Satellite pay-TV providers in North America haven't added many new subscribers. Competition for subscribers has been an issue, and the fundamental value of all pay-TV services is being questioned by prospective customers.
In particular, the U.S. market for video entertainment has also evolved -- due to the rapidly growing adoption of low-cost on-demand over-the-top (OTT) video services.
In Europe, the market has less need for set-top boxes, because more TV sets have integrated satellite tuners and CI+ slots.

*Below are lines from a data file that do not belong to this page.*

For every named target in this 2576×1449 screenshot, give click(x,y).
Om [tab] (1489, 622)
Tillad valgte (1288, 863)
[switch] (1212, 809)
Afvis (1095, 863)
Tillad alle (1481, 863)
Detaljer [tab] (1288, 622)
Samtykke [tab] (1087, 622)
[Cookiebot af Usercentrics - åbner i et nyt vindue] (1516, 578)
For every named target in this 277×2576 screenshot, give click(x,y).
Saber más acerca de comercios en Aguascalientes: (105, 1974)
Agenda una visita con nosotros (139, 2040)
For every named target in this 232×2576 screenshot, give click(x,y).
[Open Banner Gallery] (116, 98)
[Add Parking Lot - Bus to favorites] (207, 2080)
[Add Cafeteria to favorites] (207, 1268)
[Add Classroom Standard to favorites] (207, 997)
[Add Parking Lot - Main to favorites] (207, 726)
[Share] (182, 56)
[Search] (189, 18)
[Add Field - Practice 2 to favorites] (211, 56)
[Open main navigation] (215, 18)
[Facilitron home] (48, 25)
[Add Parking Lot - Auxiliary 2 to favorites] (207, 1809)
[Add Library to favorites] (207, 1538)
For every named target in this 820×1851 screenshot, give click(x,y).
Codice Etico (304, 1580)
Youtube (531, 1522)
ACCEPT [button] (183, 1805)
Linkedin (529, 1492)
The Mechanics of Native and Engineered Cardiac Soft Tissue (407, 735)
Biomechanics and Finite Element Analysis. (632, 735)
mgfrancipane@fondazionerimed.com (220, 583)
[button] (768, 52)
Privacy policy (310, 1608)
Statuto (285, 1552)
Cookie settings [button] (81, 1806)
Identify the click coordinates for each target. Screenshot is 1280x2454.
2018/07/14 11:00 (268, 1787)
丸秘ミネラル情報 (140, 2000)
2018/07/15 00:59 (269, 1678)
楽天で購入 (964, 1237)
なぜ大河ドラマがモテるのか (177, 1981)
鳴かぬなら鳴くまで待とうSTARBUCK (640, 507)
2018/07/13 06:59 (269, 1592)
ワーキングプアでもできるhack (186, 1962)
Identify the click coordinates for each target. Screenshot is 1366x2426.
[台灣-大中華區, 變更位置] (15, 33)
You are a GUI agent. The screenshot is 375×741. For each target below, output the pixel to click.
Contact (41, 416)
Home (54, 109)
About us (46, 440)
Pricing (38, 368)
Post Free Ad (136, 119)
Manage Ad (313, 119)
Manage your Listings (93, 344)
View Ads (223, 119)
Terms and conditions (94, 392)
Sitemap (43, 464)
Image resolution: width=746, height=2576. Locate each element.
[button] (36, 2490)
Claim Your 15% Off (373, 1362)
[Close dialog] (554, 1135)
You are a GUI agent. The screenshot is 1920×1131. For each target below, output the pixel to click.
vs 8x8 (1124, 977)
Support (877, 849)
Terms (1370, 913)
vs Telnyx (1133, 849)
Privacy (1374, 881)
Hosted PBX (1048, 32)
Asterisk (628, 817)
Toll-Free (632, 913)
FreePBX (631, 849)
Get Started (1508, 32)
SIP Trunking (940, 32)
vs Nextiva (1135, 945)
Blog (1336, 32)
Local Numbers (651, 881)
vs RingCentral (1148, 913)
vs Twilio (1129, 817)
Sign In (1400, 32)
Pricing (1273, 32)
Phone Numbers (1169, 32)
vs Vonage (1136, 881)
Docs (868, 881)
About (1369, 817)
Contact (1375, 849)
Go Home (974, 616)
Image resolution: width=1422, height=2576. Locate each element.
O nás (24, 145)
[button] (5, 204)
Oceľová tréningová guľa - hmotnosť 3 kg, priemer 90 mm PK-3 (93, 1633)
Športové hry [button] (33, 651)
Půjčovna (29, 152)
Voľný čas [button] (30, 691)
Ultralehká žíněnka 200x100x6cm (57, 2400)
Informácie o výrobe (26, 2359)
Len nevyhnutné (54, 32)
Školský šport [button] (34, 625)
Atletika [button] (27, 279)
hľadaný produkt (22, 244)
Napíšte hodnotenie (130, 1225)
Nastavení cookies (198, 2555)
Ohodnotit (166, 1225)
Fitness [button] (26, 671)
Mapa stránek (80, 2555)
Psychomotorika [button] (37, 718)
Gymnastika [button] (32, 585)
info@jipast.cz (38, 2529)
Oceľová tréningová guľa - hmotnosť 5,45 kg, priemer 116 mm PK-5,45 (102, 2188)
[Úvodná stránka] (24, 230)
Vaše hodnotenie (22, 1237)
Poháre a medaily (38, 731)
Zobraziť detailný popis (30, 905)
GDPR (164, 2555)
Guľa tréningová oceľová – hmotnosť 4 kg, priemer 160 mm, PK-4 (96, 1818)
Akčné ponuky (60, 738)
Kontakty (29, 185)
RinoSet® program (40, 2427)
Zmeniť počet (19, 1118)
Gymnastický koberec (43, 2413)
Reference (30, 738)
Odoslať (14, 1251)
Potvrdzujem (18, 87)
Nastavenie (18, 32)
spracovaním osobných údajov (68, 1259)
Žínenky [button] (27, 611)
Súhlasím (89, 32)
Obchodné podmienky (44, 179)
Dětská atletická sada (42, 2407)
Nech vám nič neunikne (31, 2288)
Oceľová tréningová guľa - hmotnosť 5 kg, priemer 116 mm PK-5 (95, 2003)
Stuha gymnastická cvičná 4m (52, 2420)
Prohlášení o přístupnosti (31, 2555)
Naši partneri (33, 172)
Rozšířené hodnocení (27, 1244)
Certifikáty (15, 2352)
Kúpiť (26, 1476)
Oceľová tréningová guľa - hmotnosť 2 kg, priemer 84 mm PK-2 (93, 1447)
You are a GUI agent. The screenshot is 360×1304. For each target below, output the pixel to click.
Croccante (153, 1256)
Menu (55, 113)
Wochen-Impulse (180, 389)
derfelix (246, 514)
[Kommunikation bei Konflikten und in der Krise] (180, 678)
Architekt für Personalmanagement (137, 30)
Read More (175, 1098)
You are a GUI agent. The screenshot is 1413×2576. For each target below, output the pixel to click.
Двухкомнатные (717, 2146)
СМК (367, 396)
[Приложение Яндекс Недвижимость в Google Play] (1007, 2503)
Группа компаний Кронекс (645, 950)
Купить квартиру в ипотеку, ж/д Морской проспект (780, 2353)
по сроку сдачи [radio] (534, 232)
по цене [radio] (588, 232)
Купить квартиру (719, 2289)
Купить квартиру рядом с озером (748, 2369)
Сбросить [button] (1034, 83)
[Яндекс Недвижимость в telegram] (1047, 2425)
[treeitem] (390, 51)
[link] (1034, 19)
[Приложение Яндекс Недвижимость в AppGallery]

As a result, according to the latest market study by In-Stat, shipments of satellite set-top boxes declined in 2010 by 8 percent -- in both the North American and Western European.
"The decline in North America shipments moving forward will be a result of a movement to residential media servers, first by DirecTV, and then by other providers," says Michelle Abraham, Principal Analyst at In-Stat.
The move to IP video clients will impact Europe as well, though multi-room penetration is much lower, so the impact on shipments will be lower.
Markets like Latin America and the Mid-East/Africa regions will see the highest growth percentages as rising household incomes and lower cost pay-TV packages will enable more satellite pay-TV subscriber growth in those markets.
In-Stat's latest market study findings include:
- Saturation in some satellite markets will result in a stall in satellite set-top box unit shipments for the pay-TV market.
- The switch from connecting a satellite set-top box to every TV for satellite viewing to using IP clients will impact the satellite box market.
- HD and DVR boxes continue to gain at the expense of SD boxes.
- Both Colombia and Argentina plan to launch satellite services to complete their DTT coverage.
- The worldwide satellite HD box forecast shows growth each year through 2014 with the exception of 2011 as a result of DirecTV's use of IP set-top boxes.